Provided records>
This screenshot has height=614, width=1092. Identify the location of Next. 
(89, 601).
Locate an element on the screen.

--

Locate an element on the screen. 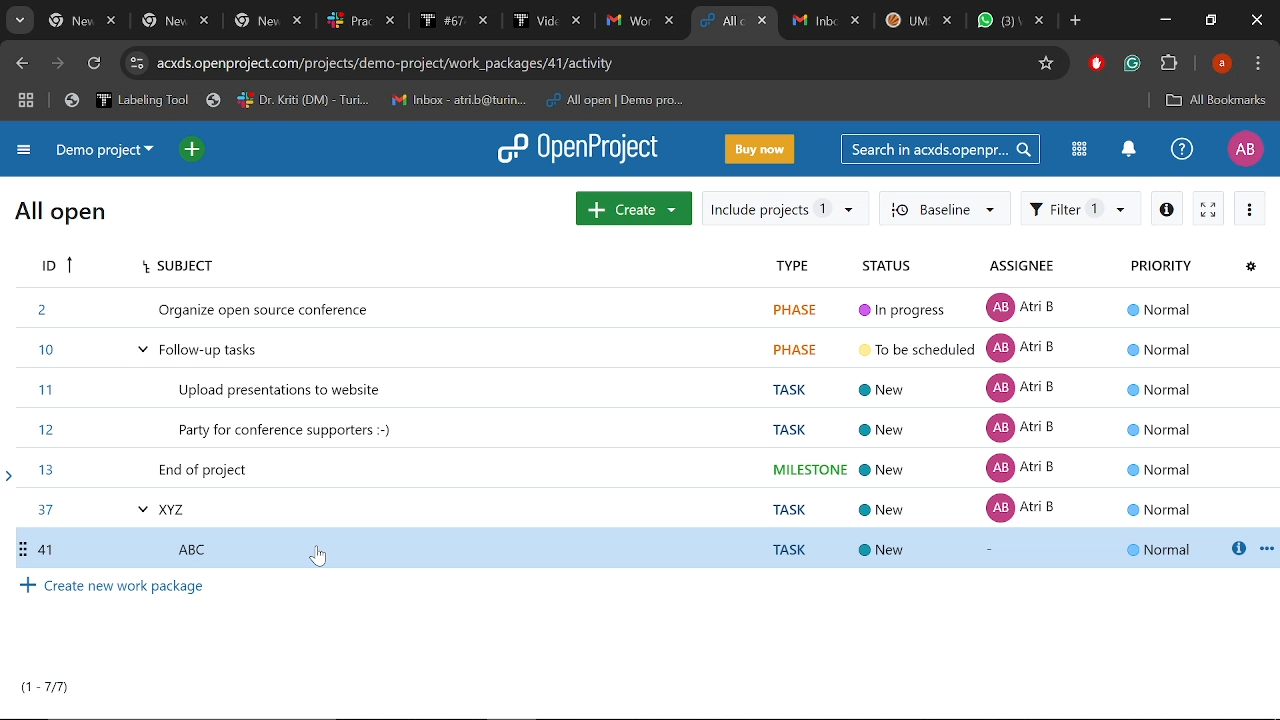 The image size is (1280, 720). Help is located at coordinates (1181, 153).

* * *

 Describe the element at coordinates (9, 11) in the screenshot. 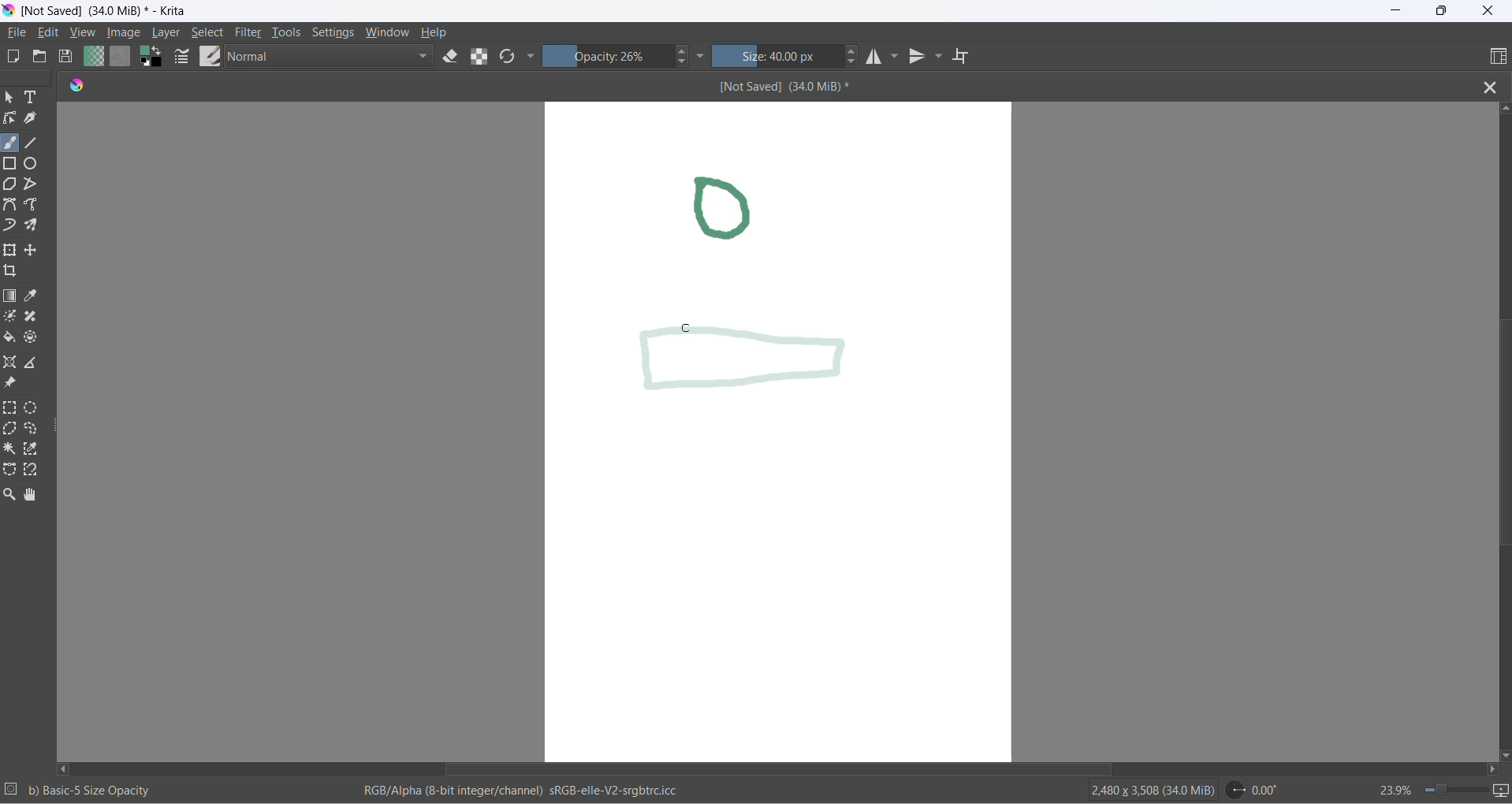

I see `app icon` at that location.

Task to carry out>
Rewrite the lines from the one with "Describe the element" to the one with "at that location.", substituting "screen" for "screenshot" and changing nothing else. Leave the pictures out of your answer.

Task solution>
 Describe the element at coordinates (9, 11) in the screen. 

I see `app icon` at that location.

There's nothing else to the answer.